It is difficult to have self-compassion for ourselves after what we’ve been through. If you’re like me nothing is ever good enough. Things need to be perfect. I need to be perfect. It a mixture from what I was taught and the trauma of sexual assault. My thinking goes, “If I had only been a better child it wouldn’t have happened. If I was stronger I could have said no.”
The fact is we were not in the wrong. We did nothing to warrant being sexually assaulted at any time, no matter what anyone says. It was the choices others made, not us.
However, as I’m working on processing each time it happened I get frustrated it’s not moving faster. It didn’t last days or weeks then, why can’t I get over it faster now? For our brains it takes a while to reset them. To process out the trauma so we will no longer have trust issues, fear of men, and other fears that come along with what happened.
As I processed through a piece today I was exhausted. It takes a lot of physical and emotional energy to work through trauma. I was frustrated I didn’t finish working through it today in a session. One session. My expectations are quite high. Any trauma we endure whether physical or mental is going to take time to recover. If I had a heart attack I would not be back to normal in forty-five minutes so why do I think I can work through an entire emotional trauma in that time?

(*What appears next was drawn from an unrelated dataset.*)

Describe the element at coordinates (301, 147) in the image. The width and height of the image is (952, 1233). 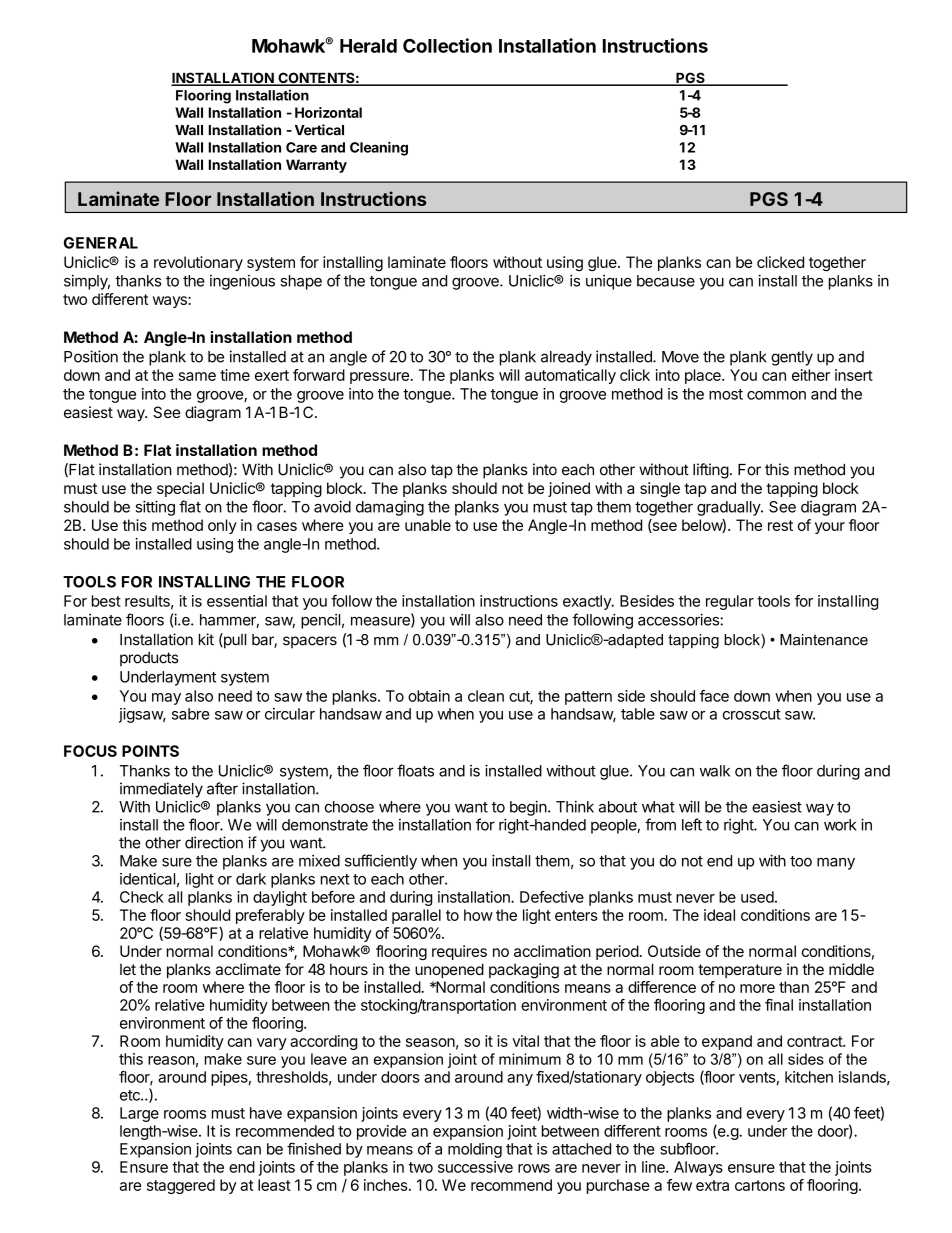
I see `Care` at that location.
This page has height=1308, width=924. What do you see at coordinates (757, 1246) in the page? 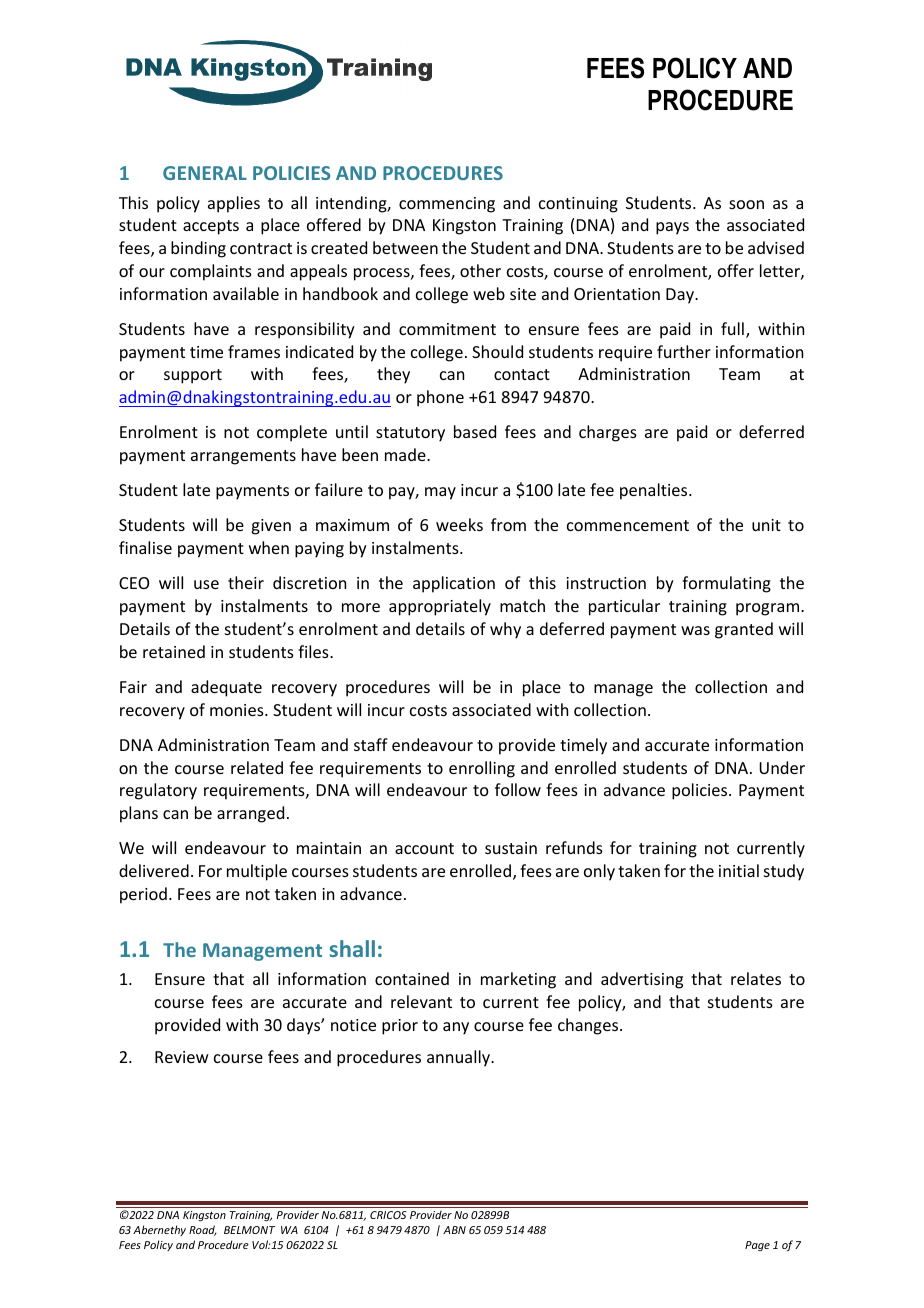
I see `Page` at bounding box center [757, 1246].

When I told my therapist I didn’t get enough done today he asked me what Jesus would say to that statement. Well, Jesus would not put me down as I was. He would most likely tell me I did good work and got a lot accomplished today working through extremely difficult trauma.
We need to start treating ourselves as Jesus would. If we don’t we can’t learn to treat others as Jesus would either. I often times lose patience with other people just as I do myself because I lack grace to give them. Mainly because I haven’t learned to give grace to myself.
However, God is all about grace. If He wasn’t He wouldn’t have sent Jesus to die for our sins. The only way I know to have compassion for myself is to ask God how He would treat me and ask Him to help me ease up on my expectations so I can heal. For God to show me His grace so I can not only treat myself like He would, but others as well.
I need help in having compassion for myself. I like to think I can be perfect which is Your job. Help me have grace, especially as I recover, and teach me how to show it to others as well. Help me not make this harder by placing out of reach expectations on myself. Instead, help me see how you treat me with love, compassion, and grace.